== Selection ==

F100, if you modified the dial from the shipped setting, then you might be running a lower resistance than expected. The shipped setting is 82-83 degrees F. I have seen a few of the tuner plugs visually between 40 and 50 is 82-83 ohms. If you want to get an actual resistance value you can remove the tuner plug from the vehicle, get two tiny paperclips and measure the resistance with a multimeter. I bet the 50 setting will work well for you. For every 10 ohms of resistance, 2-3F is reduced from the ECU gauge, at least on freeway operating temps from my testing.
I did some idle testing vs freeway driving tonight. I removed my tuner harness to ensure a completely stock test was done with no extra variables.
10 minute warmup, 5 mile drive for 55mph-65 in D3 to bypass VCM most of the time and get engine up to temperature. My ody has a 180 thermostat Used a veepeak scanner. Engine Coolant Temp sensor on torque w/ dial mode.

===

▶ _Given request 1_
In the post about coolant temperature testing, swap "scanner" for "OBD2 reader" and write out everything from "I did some idle" down to "w/ dial mode.".
▶ _Given request 2_
List the steps the coolant temperature post gives for finding the tuner plug's actual resistance value.
▶ _Given request 3_
Write what comes next in the post about coolant temperature testing, picking up after its last sentence.

== Information provided ==

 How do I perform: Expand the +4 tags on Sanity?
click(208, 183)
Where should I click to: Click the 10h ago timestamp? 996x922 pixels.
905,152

===

▶ _Answer 1_
I did some idle testing vs freeway driving tonight. I removed my tuner harness to ensure a completely stock test was done with no extra variables.
10 minute warmup, 5 mile drive for 55mph-65 in D3 to bypass VCM most of the time and get engine up to temperature. My ody has a 180 thermostat Used a veepeak OBD2 reader. Engine Coolant Temp sensor on torque w/ dial mode.

▶ _Answer 2_
- Remove the tuner plug from the vehicle.
- Get two tiny paperclips.
- Measure the resistance with a multimeter.

▶ _Answer 3_
Average temperature at 55-60mph - 176F - freeway type driving
Peak temperature after coming to a stop for 3-4 minutes - 206F. This was with the AC Off. I normally run auto but wanted to see what would happen. I was pretty amazed it got this high. Even in the winter.
Peak temperature after coming to a stop for 3-4 minutes w/ AC-On - 190F. This is with the auto button enabled and AC On set to 70 degrees.
I noticed the temperature would more rapidly increase w/ the AC off. Within a few minutes temps hit 194 F w/ it off.
So it seems that leaving the vehicle in auto mode for the climate control may stabilize the coolant temperatures because the extra fan kicks on when the AC is engaged. I normally leave the AC on auto w/ the climate setting.
At least on my van, that's a considerable temp swing. I'll likely consider starting to run setting 50 myself (some 98-102 ohms) and see how it goes on the tuner now-on with things starting to warm up.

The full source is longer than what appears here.